[Opening Text section section]

Selection/Basis for Judging: This award honors an individual or a group which has made an outstanding technical contribution in the scope of electronic design automation through a paper published at least ten years before the award is presented. The award is based on the impact of the paper as indicated above. Nominees from universities, industry, and government worldwide will be considered and encouraged. The award is not a best paper or initial original contribution award. Instead, the prime consideration will be the impact on technology, industry, and education, and on working electronic designers and engineers. Such impact might include a research result that is widely cited or spawned much innovative thinking, or a new technique that has been put into wide use in practice.
Presentation: The award includes a cash prize of $1500 to be split amoung the awardees. The award will be formally presented annually at the ACM/IEEE Design Automation Conference.
Publicity: Press release to industry press, articles in IEEE and ACM publications, and publicity at conferences sponsored by the CEDA, SIGDA, ACM, and IEEE.
Past Awardees
2023: Moshe Vardi and Pierre Wolper for their research work “An Automata-Theoretic Approach to Automatic Program Verification”, published in the proceedings of the 1st Symposium on Logic in Computer Science, 1986.

[Closing Text section section]
[Opening Entries supplied section]

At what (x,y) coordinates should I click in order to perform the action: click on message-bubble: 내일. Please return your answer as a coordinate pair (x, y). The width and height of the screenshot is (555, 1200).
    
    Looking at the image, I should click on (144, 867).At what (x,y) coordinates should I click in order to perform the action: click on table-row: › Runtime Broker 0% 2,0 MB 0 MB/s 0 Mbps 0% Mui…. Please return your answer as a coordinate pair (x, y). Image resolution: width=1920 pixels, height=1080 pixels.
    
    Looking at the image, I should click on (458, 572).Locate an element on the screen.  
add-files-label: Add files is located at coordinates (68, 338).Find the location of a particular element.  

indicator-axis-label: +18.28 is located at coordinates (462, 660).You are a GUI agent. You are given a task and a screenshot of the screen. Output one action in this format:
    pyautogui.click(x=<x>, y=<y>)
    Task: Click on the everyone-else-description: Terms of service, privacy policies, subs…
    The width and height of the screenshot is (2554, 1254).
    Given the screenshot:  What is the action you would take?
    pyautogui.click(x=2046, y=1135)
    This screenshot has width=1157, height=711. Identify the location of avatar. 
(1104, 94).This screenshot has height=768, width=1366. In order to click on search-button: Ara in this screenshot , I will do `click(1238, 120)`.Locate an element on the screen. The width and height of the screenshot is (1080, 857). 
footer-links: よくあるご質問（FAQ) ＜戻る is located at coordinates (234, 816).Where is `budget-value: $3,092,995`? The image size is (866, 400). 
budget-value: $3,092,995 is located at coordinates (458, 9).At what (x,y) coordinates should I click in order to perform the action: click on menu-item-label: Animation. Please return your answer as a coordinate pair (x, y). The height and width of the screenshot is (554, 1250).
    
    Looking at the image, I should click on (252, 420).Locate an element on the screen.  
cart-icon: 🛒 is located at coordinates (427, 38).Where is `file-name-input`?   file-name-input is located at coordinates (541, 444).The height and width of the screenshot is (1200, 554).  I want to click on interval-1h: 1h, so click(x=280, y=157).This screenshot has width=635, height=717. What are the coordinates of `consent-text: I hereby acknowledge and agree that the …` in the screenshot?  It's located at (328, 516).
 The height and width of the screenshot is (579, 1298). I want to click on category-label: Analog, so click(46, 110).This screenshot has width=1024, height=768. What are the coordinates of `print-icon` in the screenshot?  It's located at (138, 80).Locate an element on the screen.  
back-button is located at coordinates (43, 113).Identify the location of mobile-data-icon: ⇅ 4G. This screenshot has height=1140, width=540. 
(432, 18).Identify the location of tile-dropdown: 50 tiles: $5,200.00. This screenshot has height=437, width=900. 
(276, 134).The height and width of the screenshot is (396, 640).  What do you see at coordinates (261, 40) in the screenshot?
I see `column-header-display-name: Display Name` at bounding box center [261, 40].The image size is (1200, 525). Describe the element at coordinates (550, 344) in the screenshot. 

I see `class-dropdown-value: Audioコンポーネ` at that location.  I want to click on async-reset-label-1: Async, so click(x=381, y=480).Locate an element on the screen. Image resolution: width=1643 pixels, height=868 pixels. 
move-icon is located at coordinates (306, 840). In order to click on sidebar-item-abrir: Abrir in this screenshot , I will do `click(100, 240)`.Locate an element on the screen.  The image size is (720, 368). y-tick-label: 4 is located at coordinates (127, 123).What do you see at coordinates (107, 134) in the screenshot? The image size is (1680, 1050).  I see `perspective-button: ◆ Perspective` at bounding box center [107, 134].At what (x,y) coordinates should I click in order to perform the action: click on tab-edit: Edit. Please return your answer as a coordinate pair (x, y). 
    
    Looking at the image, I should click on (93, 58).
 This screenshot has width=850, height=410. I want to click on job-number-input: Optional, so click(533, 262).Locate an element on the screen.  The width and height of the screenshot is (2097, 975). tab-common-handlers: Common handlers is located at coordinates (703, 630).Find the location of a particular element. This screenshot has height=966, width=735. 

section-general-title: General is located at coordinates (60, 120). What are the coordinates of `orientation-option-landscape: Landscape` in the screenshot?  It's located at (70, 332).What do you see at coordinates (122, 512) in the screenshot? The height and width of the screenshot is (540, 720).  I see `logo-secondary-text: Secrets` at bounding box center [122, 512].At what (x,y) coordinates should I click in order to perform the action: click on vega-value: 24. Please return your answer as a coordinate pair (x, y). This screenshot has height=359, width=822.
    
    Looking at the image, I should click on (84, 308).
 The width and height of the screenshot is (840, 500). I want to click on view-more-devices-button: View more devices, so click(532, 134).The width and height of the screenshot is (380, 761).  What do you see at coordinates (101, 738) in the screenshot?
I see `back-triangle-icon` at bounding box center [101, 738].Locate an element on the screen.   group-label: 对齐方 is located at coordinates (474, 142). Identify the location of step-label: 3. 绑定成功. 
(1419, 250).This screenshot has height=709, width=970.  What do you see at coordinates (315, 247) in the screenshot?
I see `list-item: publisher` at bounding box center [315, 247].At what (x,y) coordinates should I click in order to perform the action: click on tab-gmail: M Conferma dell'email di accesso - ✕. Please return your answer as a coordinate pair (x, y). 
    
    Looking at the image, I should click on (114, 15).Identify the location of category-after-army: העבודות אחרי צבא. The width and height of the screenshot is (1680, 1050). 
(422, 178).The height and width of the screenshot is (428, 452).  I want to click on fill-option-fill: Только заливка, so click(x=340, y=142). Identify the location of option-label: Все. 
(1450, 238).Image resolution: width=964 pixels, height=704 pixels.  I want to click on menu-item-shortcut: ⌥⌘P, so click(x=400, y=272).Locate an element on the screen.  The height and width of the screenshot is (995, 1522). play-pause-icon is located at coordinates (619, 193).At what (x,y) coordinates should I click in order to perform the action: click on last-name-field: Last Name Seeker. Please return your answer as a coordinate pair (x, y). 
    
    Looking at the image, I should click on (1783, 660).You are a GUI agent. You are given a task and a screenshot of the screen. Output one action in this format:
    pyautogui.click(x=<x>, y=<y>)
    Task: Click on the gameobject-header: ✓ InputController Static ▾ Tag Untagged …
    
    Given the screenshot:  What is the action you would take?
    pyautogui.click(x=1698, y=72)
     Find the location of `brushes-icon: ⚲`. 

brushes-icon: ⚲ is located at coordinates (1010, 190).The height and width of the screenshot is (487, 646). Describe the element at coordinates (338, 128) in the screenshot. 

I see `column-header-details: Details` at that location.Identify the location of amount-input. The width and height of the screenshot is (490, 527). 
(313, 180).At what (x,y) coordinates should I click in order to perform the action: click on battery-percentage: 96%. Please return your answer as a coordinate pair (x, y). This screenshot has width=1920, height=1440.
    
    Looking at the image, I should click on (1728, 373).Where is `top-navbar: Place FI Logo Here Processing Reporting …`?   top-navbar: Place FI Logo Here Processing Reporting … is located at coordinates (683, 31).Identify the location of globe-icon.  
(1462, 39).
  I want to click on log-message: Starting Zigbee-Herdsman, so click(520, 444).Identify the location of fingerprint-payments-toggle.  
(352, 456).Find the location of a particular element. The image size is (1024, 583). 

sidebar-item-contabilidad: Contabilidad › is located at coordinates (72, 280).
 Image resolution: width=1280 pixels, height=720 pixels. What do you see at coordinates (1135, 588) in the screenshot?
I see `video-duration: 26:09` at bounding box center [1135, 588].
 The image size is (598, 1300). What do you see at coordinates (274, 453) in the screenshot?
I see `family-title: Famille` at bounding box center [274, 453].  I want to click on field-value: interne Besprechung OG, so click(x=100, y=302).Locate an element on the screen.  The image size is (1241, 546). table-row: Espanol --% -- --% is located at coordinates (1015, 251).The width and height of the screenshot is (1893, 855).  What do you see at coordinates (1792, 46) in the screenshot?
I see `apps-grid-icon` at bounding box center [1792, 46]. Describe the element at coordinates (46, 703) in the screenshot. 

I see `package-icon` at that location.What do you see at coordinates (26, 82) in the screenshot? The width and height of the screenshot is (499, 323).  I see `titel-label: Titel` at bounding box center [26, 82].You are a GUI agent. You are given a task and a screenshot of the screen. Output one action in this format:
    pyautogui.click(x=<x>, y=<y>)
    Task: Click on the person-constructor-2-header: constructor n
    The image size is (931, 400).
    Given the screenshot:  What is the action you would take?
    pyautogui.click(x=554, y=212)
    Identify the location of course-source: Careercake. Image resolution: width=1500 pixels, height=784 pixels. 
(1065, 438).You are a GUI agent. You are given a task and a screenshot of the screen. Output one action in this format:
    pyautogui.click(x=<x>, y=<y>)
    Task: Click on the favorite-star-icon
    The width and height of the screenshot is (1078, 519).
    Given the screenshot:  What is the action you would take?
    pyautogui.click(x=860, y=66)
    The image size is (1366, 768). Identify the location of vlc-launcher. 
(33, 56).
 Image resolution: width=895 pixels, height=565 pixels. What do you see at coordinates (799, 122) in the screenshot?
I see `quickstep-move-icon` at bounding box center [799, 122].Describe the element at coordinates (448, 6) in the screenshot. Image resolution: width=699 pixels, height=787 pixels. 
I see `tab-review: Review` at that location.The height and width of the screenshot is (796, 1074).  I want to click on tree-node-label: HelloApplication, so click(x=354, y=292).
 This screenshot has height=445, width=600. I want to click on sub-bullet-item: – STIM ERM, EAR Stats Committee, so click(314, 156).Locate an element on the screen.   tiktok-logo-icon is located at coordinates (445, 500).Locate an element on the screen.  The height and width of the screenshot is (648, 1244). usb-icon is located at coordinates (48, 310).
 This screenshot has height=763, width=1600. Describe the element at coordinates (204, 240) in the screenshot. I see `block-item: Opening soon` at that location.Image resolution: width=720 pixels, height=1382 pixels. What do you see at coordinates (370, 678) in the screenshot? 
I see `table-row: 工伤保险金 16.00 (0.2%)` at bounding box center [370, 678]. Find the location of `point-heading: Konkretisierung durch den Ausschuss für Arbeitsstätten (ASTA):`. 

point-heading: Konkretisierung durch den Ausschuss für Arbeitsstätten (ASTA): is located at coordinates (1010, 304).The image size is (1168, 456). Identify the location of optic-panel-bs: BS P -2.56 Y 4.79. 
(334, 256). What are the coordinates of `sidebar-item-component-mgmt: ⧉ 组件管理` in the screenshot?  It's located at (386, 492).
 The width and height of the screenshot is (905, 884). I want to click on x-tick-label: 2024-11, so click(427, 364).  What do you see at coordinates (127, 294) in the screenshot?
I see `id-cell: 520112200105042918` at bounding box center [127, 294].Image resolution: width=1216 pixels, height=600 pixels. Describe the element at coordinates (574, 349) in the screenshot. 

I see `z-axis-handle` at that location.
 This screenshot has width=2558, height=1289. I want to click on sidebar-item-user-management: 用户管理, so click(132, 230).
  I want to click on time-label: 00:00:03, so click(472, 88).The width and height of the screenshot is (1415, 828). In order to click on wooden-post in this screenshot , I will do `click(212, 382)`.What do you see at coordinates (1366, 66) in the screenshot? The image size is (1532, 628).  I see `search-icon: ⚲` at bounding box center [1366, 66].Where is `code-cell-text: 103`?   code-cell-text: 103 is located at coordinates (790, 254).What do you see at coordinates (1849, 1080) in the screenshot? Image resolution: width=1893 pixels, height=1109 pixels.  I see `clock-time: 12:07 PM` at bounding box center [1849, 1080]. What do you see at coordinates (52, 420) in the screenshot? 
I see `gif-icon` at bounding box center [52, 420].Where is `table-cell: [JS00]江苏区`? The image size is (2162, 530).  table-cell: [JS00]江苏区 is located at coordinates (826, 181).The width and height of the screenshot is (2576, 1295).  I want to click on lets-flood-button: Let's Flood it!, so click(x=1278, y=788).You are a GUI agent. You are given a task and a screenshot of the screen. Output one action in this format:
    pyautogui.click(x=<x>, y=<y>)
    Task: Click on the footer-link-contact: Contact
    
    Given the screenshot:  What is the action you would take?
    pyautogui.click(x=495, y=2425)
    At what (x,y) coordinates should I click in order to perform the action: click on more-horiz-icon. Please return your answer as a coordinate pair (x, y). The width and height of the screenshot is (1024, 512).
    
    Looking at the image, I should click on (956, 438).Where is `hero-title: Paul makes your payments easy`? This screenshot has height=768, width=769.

[Closing Entries supplied section]

Exercise aim
Pick up the text about the electronic design automation paper award after its last sentence and write what comes next.

Output for this task
2022: Ricardo Telichevesky, Kenneth S. Kundert, and Jacob K. White, “Efficient Steady-State Analysis based on Matrix-Free Krylov-Subspace Methods”, In Proc. of the 32nd Design Automation Conference, 1995.
2021: John A. Waicukauski, Eric Lindbloom, Barry K. Rosen, and Vijay S. Iyengar, “Transition Fault Simulation,” IEEE Design & Test of Computers, Vol. 4, no. 2, April 1987
2020: Luca Benini and Giovanni De Micheli, “Networks on Chips: A New SoC Paradigm,” IEEE Computer, pp. 70-78, January 2002.
2019: E. B. Eichelberger and T. W. Williams, “A Logic Design Structure for LSI Testability,” In Proc. of the 14th Design Automation Conference, 1977.
2018: Hans Eisenmann and Frank M. Johannes, “Generic Global Placement and Floorplanning,” In Proc. of the 35th Design Automation Conference, 1998.
2017: Matthew W. Moskewicz, Conor F. Madigan, Ying Zhao, Lintao Zhang, and Sharad Malik, “Chaff: Engineering an Efficient SAT Solver,” In Proc. of the 38st Design Automation Conference, 2001.
2016: Chandu Visweswariah, Kaushik Ravindran, Kerim Kalafala, Steven G. Walker, Sambasivan Narayan, “First-Order Incremental Block-Based Statistical Timing Analysis,” In Proc. of the 41st Design Automation Conference, 2004.
2015: Blaise Gassend, Dwaine Clarke, Marten van Dijk, and Srinivas Devadas, “Silicon Physical Random Functions,” In Proceedings of the 9th ACM Conference on Computer and Communications Security (CCS), 2002.
2014: Subhasish Mitra and Kee Sup Kim, “X-compact: an efficient response compaction technique for test cost reduction,” IEEE International Test Conference, 2002.
2013: Keith Nabors and Jacob White, “FastCap: A multipole accelerated 3-D capacitance extraction program,” IEEE Transactions on Computer-Aided Design of Integrated Circuits and Systems, Vol. 10, Issue 11 (1991): 1447-1459.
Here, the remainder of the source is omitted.